### Your goal:
In the short-takes text below, list every person named by both first and last name.

### Study text:
============

Short takes for a short month:
A couple of weeks ago, Time magazine—galled and galvanized by Comcast's name change to Xfinity—published its 10 Worst Corporate Name Changes. (Also on the list: Syfy and Xe.) Before you dash of a congratulatory letter to the editor, read "The New Laws of Naming," Alan Brew's response to the list. Brew, a veteran brand strategist at RiechesBaird in Southern California, reminds us, first and foremost, that "all name changes are going to be controversial." No. 2 on Brew's list: "There will always be people who don't like a name change for whatever reason, and newspapers will always find them for a quote." Amen, brother.
Two beautifully written pieces on the movie critic Roger Ebert: a profile by Chris Jones in Esquire, and journalist/blogger Nancy Nall's terrific tribute. They aren't eulogies; Ebert is very much alive. But he lost his jaw to thyroid cancer and has been unable to eat, speak, or drink since 2006. Cancer can't touch his love of movies or his writing ability, though. He tweets all day, every day, and writes a blog about movies (mostly) for the Chicago Sun-Times. Read Ebert's response to the Chris Jones piece. (The photo may shock you, but, as Ebert says, "That's how I look, after all.")
More journalism to make you stop, think, and support your local paper: This column by SF Gate's Mark Morford on the disappointingness of it all. Morford writes: "Hell, what with the economy and job situation, the housing market and the overall feel and texture of the nation right now, it's no wonder Americans are, by and large, a goddamn miserable bunch. We don't like anything right now. No politician, no decision, no situation, no inhale, no exhale. We are sick to death of all of it, including ourselves." Read the rest.
The Wall Street Journal (you read that right) asks: Are all the good band names taken? My response: Not as long as there's a Band Name Generator to create names like Order of the Happy Cat and Fistful of Thumbs. Hat tips to Mike Lipsey (@StoicMike) for the former and to Chris Smith (@CSWriter) for the latter.
Finally, here's one for everyone in the 510, with a special shout-out to those of the geekish persuasion: a Facebook petition to make "hella" the SI Prefix for 10^27. (Via Benjamin Tseng.) For those of you outside the Bay Area: a definition of "hella."

============

### Provided material:
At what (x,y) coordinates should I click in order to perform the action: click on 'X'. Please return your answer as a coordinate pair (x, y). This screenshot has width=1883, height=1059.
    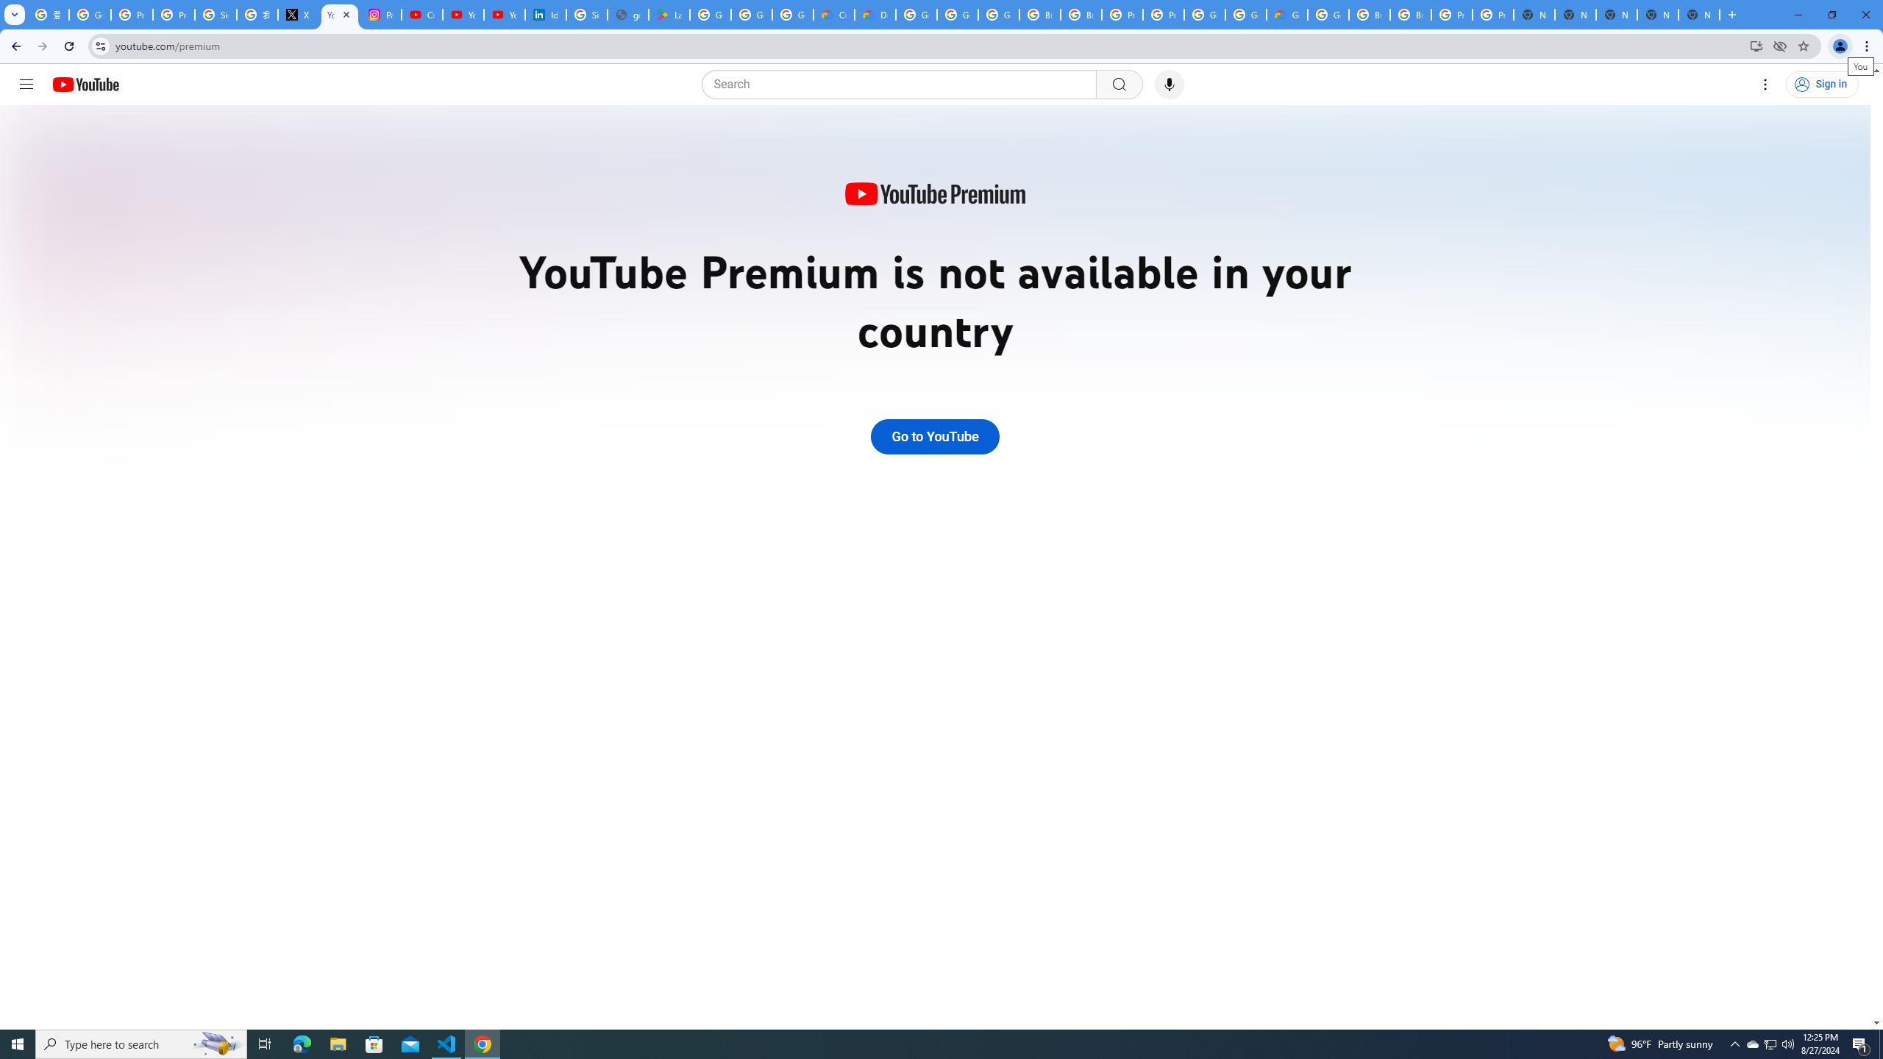
    Looking at the image, I should click on (297, 14).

============

### Completed task:
Alan Brew, Roger Ebert, Chris Jones, Nancy Nall, Mark Morford, Mike Lipsey, Chris Smith, Benjamin Tseng